Here, the element at index 0 ("foo") is stored "out-of-order", since its phyiscal location in the data-file (2nd record) does not correspond to its logical location in the array (1st element). Further, the 1st record in the data-file ("bar") is unused, since it was overwritten by the value "baz" stored in the 3rd data-file record. The index-file takes care of resolving the offset and length of the logical array elements (so that e.g. $data[1] eq 'baz' rather than 'bar'), but no effort is made to re-use unreferenced material in the data-file, so that the original value for $data[1] is effectively orphaned. Calling consolidate() at this point ensures that the disk-files are logically sorted and contain no unreferenced material:

tied(@data)->consolidate();                             ##-- data-file is now "foobaz"

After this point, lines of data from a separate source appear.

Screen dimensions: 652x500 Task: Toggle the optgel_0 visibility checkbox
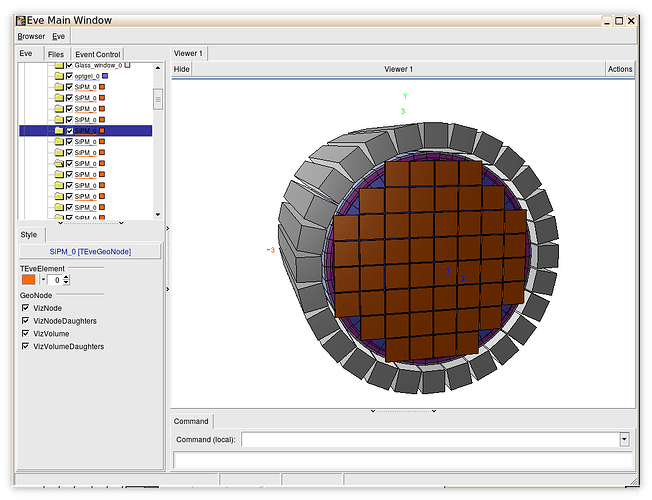69,76
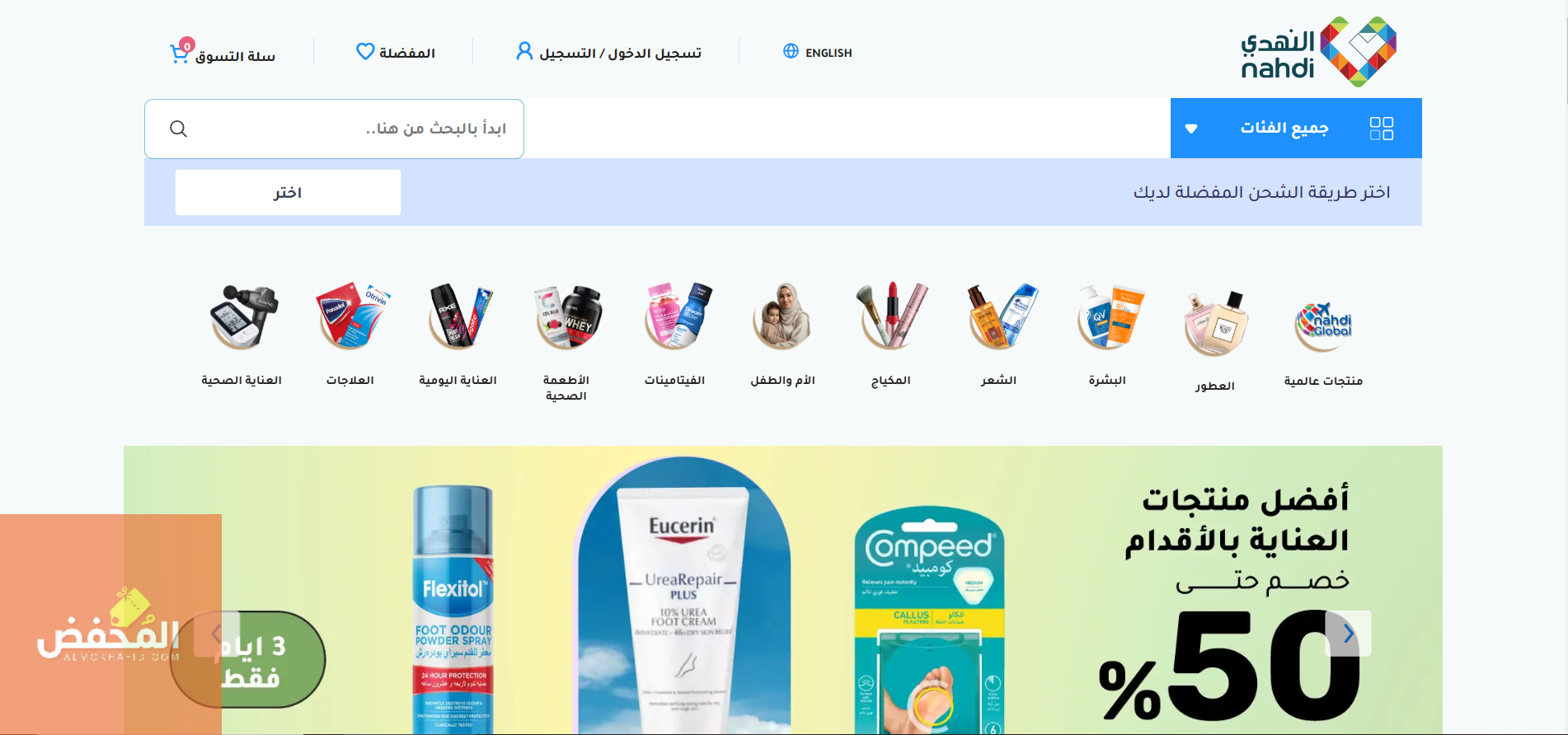Screen dimensions: 1568x735
Task: Click the Nahdi logo
Action: [x=1317, y=52]
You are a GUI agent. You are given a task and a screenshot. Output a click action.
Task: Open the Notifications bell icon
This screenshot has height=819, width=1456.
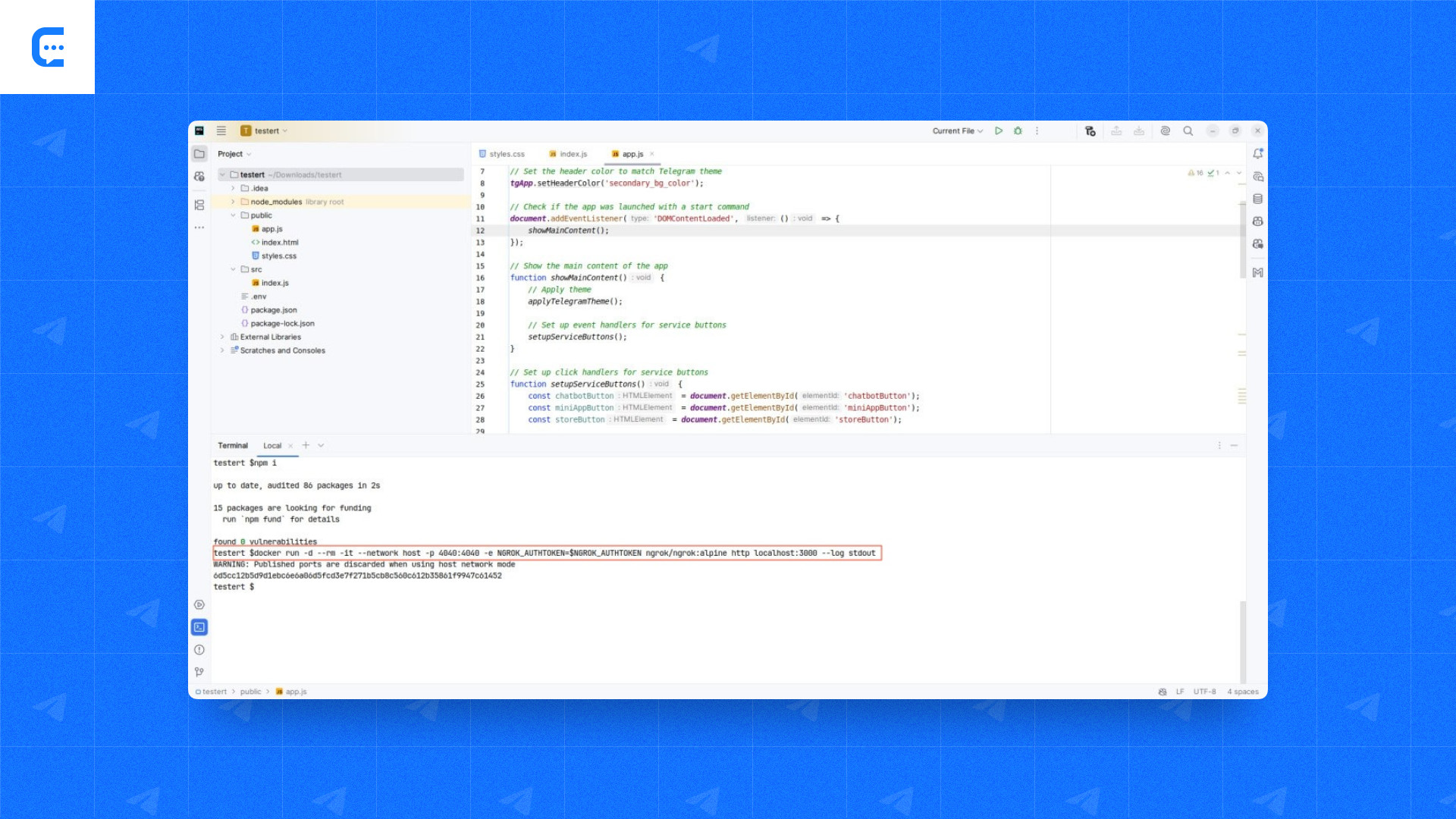(1258, 154)
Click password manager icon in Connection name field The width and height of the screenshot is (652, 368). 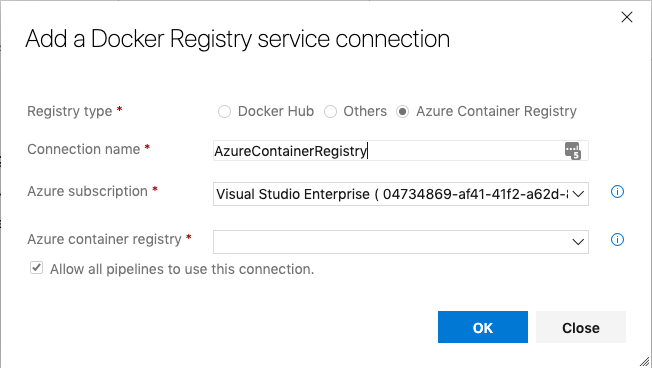(573, 151)
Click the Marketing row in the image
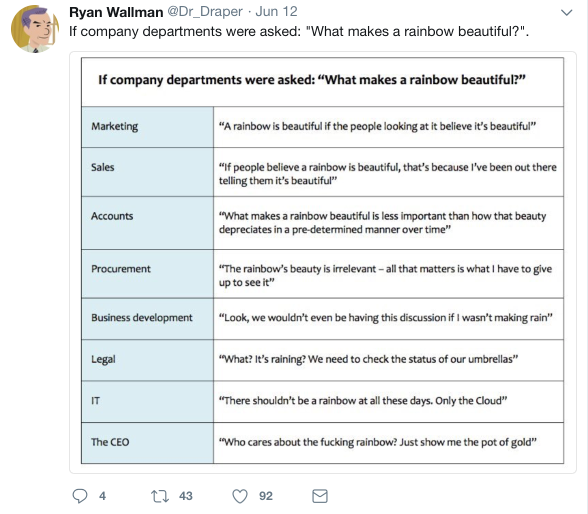The image size is (588, 514). coord(322,127)
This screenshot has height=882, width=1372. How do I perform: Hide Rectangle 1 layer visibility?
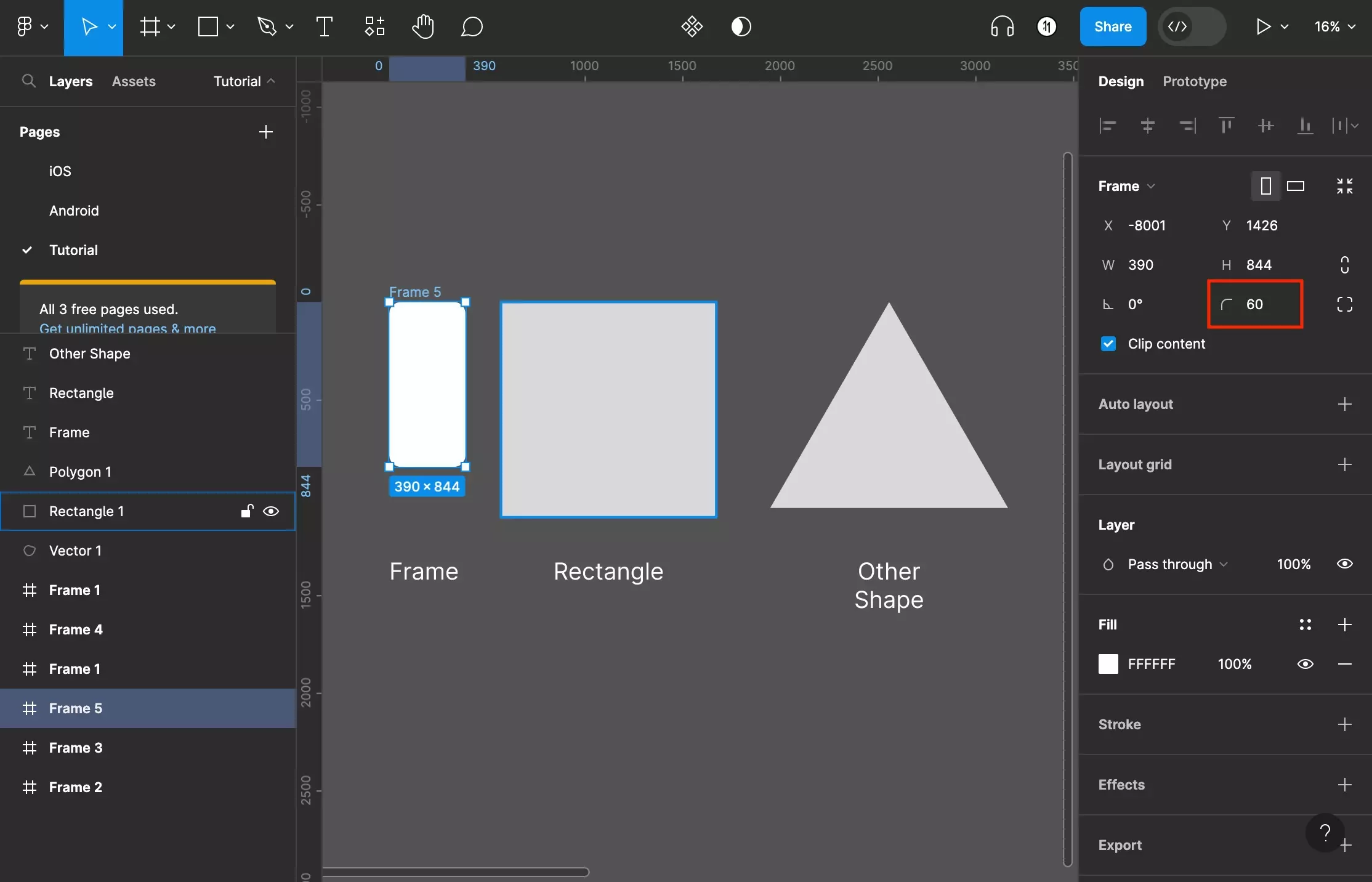(271, 511)
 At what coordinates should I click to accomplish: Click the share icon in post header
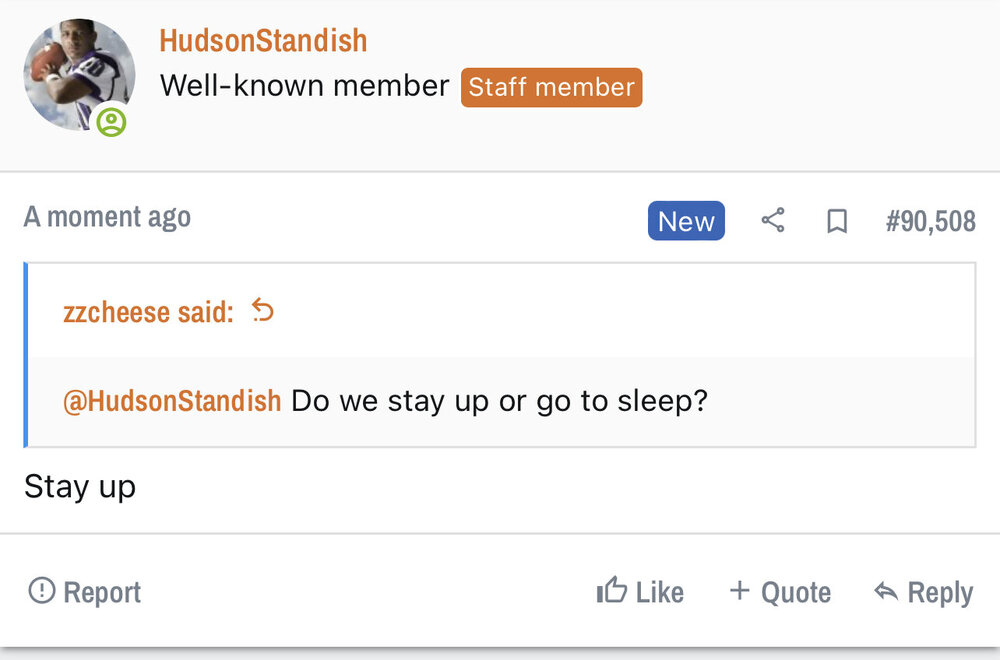pyautogui.click(x=773, y=221)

This method is never implicitly called, so if you need it, you'll have to call it yourself.

SUBCLASSES

The default data storage methods in Tie::File::Indexed are suitable for simple perl scalars (integers, floating-point numbers, or simple byte-strings). The Tie::File::Indexed distribution comes with several pre-defined subclasses for storing other types of data as well. Currently, the following pre-defined subclasses are supported:

Tie::File::Indexed::Utf8

Stores data records as UTF-8 encoded strings. Useful if your data strings are expected to be encoded in UTF8.

Tie::File::Indexed::JSON

Stores data records as JSON strings using the JSON module. Useful if you need to store complex data structures and simple scalars in the same tied array.

Tie::File::Indexed::Storable

Stores data records in native binary format using Storable::nstore_fd(). Useful if you need to store only references (bless()ed or otherwise) to be used on the local machine. Individual data records can be used directly with Storable::retrieve_fd().

Tie::File::Indexed::StorableN

Stores data records in portable "network" binary format using Storable::nstore_fd(). Useful if you need to store only references (bless()ed or otherwise) to be shared between machine architectures. Individual data records can be used directly with Storable::retrieve_fd().

Tie::File::Indexed::Freeze

Stores data records in native binary format using Storable::freeze(). Useful if you need to store only references (bless()ed or otherwise) to be used on the local machine. Data-files are slightly smaller than those produced by Tie::File::Indexed::Storable, but individual data records cannot be used directly with Storable::retrieve_fd().

Tie::File::Indexed::FreezeN

Stores data records in portable "network" binary format using Storable::nfreeze(). Useful if you need to store only references (bless()ed or otherwise) to be shared between machine architectures. Data-files are slightly smaller than those produced by Tie::File::Indexed::Storable, but individual data records cannot be used directly with Storable::retrieve_fd().

CAVEATS

Monotonic growth and random access

No disk-space optimization is performed by default, and frequent overwrites will however cause the data-file to grow monotonically: every time a logical item is written to the array via the STORE() method, a new physical record is appended to the data-file, and the index-record for the item is updated to point to the new record. This is fine if you only insert elements in logical order (e.g. using push) and never overwrite elements which have already been stored. Otherwise, out-of-order elements may degrade performance for logical-order access (e.g. via foreach), since lots of random seek() operations often don't play nicely together with perl's buffering strategy and or the underlying filesystem cache. Overwriting elements is a bigger problem, since overwrites cause the associated data-file to grow ever larger. The "consolidate" method is provided as a workaround for these undesirable effects. Future versions of this module may perform some implicit on-the-fly disk-space optimization or consolidation, although currently no such implicit optimization or consolidation is performed: if you need to consolidate, do it yourself!

AUTHOR

Bryan Jurish <moocow@cpan.org>

COPYRIGHT AND LICENSE

Copyright (C) 2015 by Bryan Jurish

This package is free software; you can redistribute it and/or modify it under the same terms as Perl itself, either Perl version 5.20.2 or, at your option, any later version of Perl 5 you may have available.